Unnamed: 0,player_id,league_id,team_id,footballer_id,footballer_name_footballer,age,club,league_name,position,position_acronym,...,num_players,avg_age,total_squad_value,country,num_legionnaires,avg_marketing_val,num_teams,players,avg_marketing_val_league,avg_age_league
0,1,tr1,1,1,Fernando Muslera,38,Galatasaray,Süper Lig,Goalkeeper,GK,...,28,26.7,262050000.0,Türkiye,16,9.360000e+06,19.0,563,2040000.0,26.5
1,2,tr1,1,2,Günay Güvenç,33,Galatasaray,Süper Lig,Goalkeeper,GK,...,28,26.7,262050000.0,Türkiye,16,9.360000e+06,19.0,563,2040000.0,26.5
2,3,tr1,1,3,Batuhan Şen,25,Galatasaray,Süper Lig,Goalkeeper,GK,...,28,26.7,262050000.0,Türkiye,16,9.360000e+06,19.0,563,2040000.0,26.5
3,4,tr1,1,4,Atakan Ordu,19,Galatasaray,Süper Lig,Goalkeeper,GK,...,28,26.7,262050000.0,Türkiye,16,9.360000e+06,19.0,563,2040000.0,26.5
4,5,tr1,1,5,Davinson Sánchez,28,Galatasaray,Süper Lig,Centre-Back,CB,...,28,26.7,262050000.0,Türkiye,16,9.360000e+06,19.0,563,2040000.0,26.5
...,...,...,...,...,...,...,...,...,...,...,...,...,...,...,...,...,...,...,...,...,...
1580,1581,tr2,57,1581,Mehmet Emin Taştan,20,Yeni Malatyaspor,1.Lig,Right Winger,RW,...,27,21.8,950000.0,Türkiye,0,3.518519e+04,20.0,563,255000.0,26.6
1581,1582,tr2,57,1582,Cengizhan Akgün,26,Yeni Malatyaspor,1.Lig,Right Winger,RW,...,27,21.8,950000.0,Türkiye,0,3.518519e+04,20.0,563,255000.0,26.6
1582,1583,tr2,57,1583,Enes Savucu,20,Yeni Malatyaspor,1.Lig,Centre-Forward,CF,...,27,21.8,950000.0,Türkiye,0,3.518519e+04,20.0,563,255000.0,26.6
1583,1584,tr2,57,1584,Halil Atcı,18,Yeni Malatyaspor,1.Lig,Centre-Forward,CF,...,27,21.8,950000.0,Türkiye,0,3.518519e+04,20.0,563,255000.0,26.6


### Position Mapping Dictionary

In [3]:
position_mapping = {
    'Goalkeeper': 'GK',
    'Centre-Back': 'CB',
    'Left-Back': 'LB',
    'Right-Back': 'RB',
    'Defensive Midfield': 'DM',
    'Central Midfield': 'CM',
    'Left Winger': 'LW',
    'Right Winger': 'RW',
    'Second Striker': 'SS',
    'Centre-Forward': 'CF',
    'Attacking Midfield': 'AM',
    'Left Midfield': 'LM',
    'Right Midfield': 'RM',
    'Midfielder': 'MID',
    'Defender': 'DEF',
    'Striker': 'ST'
}

### Function to Shorten Position Names

In [4]:
def shorten_position(position):
    return position_mapping.get(position, position)

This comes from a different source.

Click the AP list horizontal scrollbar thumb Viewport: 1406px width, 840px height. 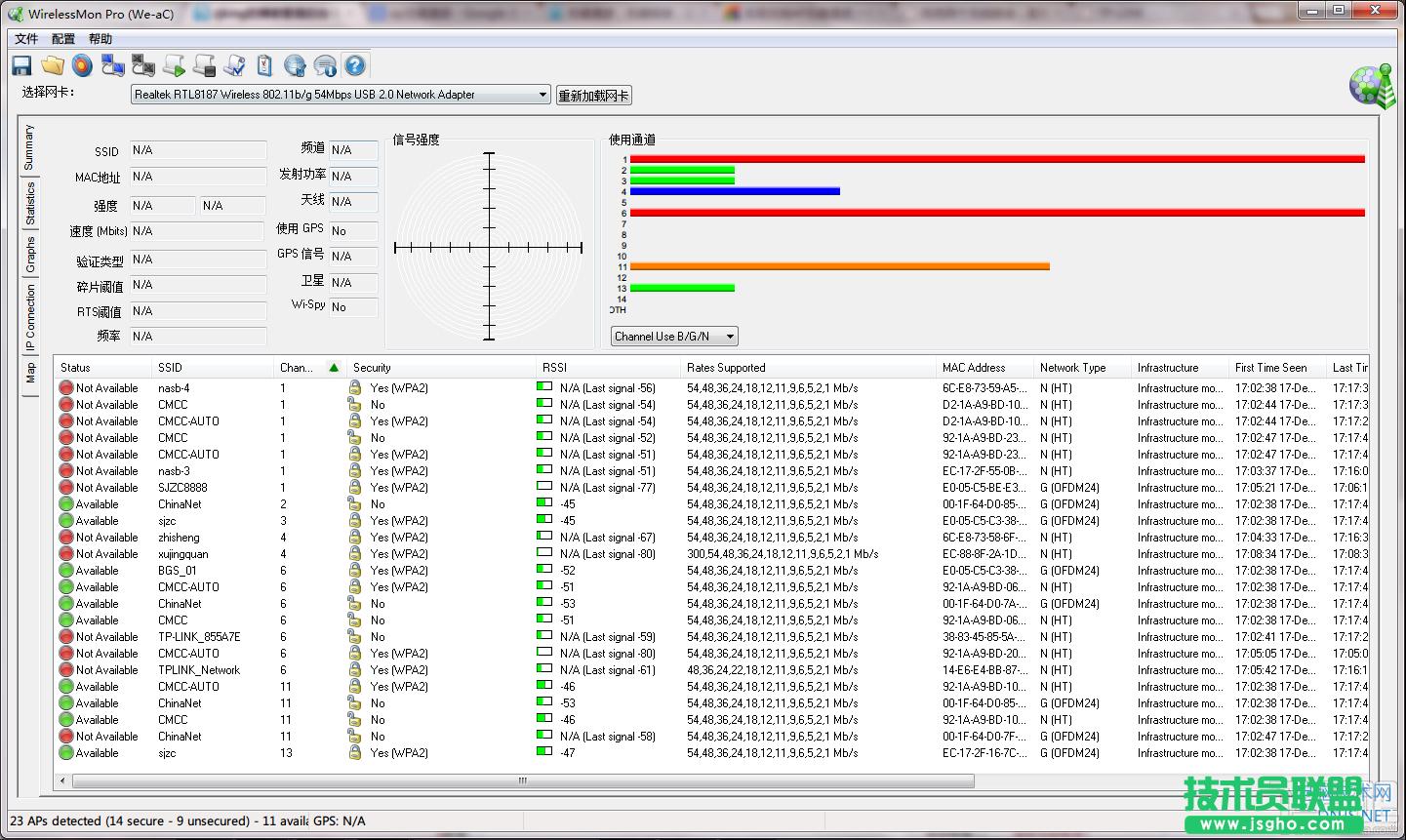[x=522, y=780]
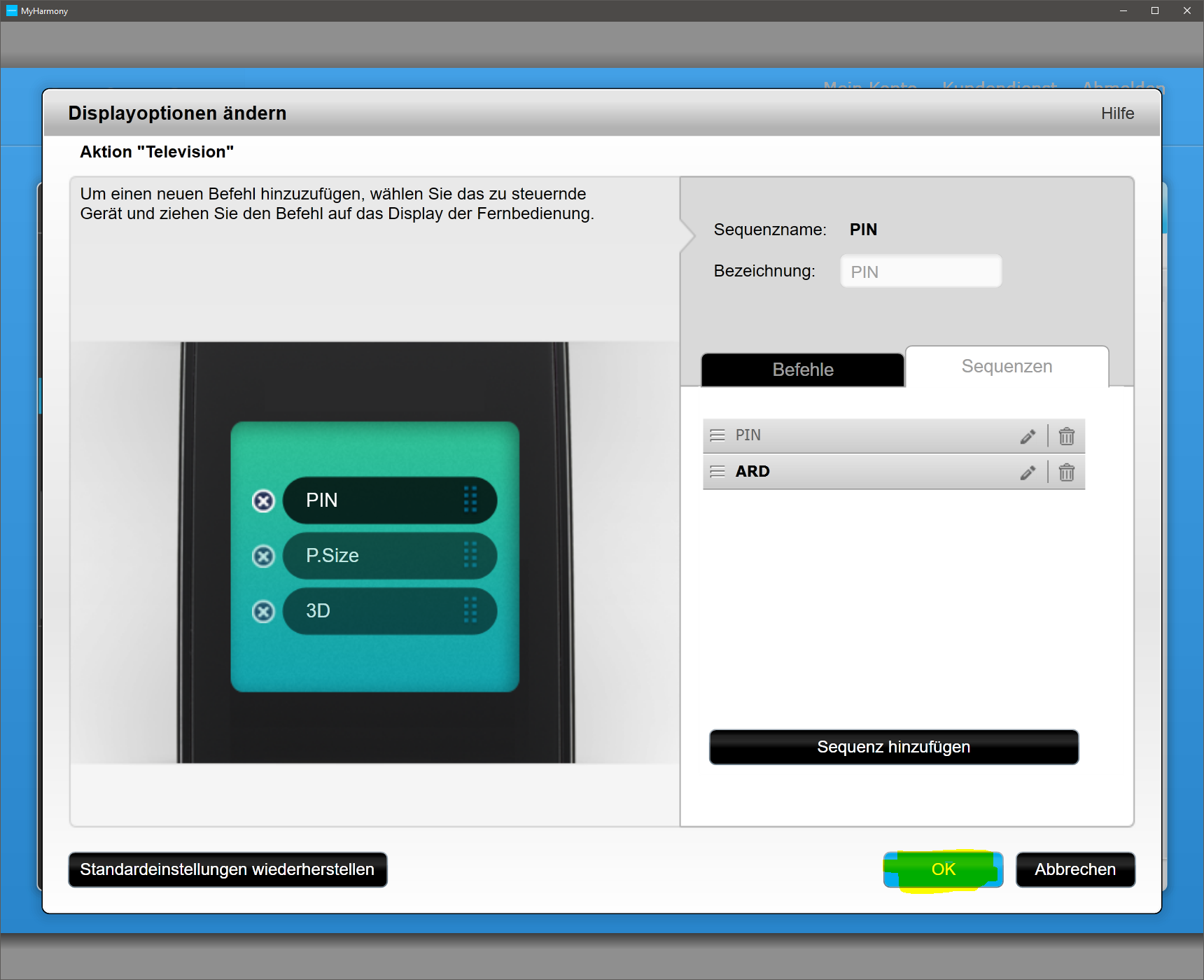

### Handle Multiple Positions Separated by Commas

In [5]:
df['position_acronym'] = df['position'].apply(lambda x: [shorten_position(pos.strip()) for pos in x.split(',')])

### Explode the DataFrame to Handle Multiple Positions per Player

In [6]:
df = df.explode('position_acronym')

### Calculate Position Statistics Per Club

In [7]:
position_stats = df.groupby(['club', 'position_acronym']).agg(
    player_count=('position_acronym', 'count'),
    total_market_value=('market_value', 'sum'),
    average_market_value=('market_value', 'mean'),
    total_age=('age', 'sum')
).reset_index()


### Define Ideal Squad Distribution Per Position

In [8]:
ideal_position_distribution = {
    'GK': 2,
    'CB': 4,
    'LB': 2,
    'RB': 2,
    'DM': 2,
    'CM': 4,
    'AM': 2,
    'LW': 2,
    'RW': 2,
    'OFF': 3  # Combined offensive group: CF, SS, ST
}

### Function to Find Top 3 Critical Missing Positions Based on Squad Statistics

In [9]:
def find_critical_positions(club_df):
    club_name = club_df['club'].iloc[0]
    missing = {}

    # Calculate combined offensive players count (CF, SS, ST)
    offensive_positions = ['CF', 'SS', 'ST']
    offensive_data = club_df[club_df['position_acronym'].isin(offensive_positions)]
    offensive_count = offensive_data['player_count'].sum() if not offensive_data.empty else 0
    total_offensive_age = offensive_data['total_age'].sum() if not offensive_data.empty else 0
    average_offensive_market_value = offensive_data['average_market_value'].mean() if not offensive_data.empty else 0

    # Evaluate offensive group as a whole
    if offensive_count < ideal_position_distribution['OFF']:
        age_factor = (total_offensive_age / offensive_count) if offensive_count > 0 else 100
        need_score = (ideal_position_distribution['OFF'] - offensive_count) * 1.5
        need_score += (age_factor / 30)
        need_score += (1 / (average_offensive_market_value + 1))
        missing['OFF'] = need_score

    # Evaluate other positions individually
    for position, ideal_count in ideal_position_distribution.items():
        if position == 'OFF':
            continue  # Skip offensive group here since it's already handled

        pos_data = club_df[club_df['position_acronym'] == position]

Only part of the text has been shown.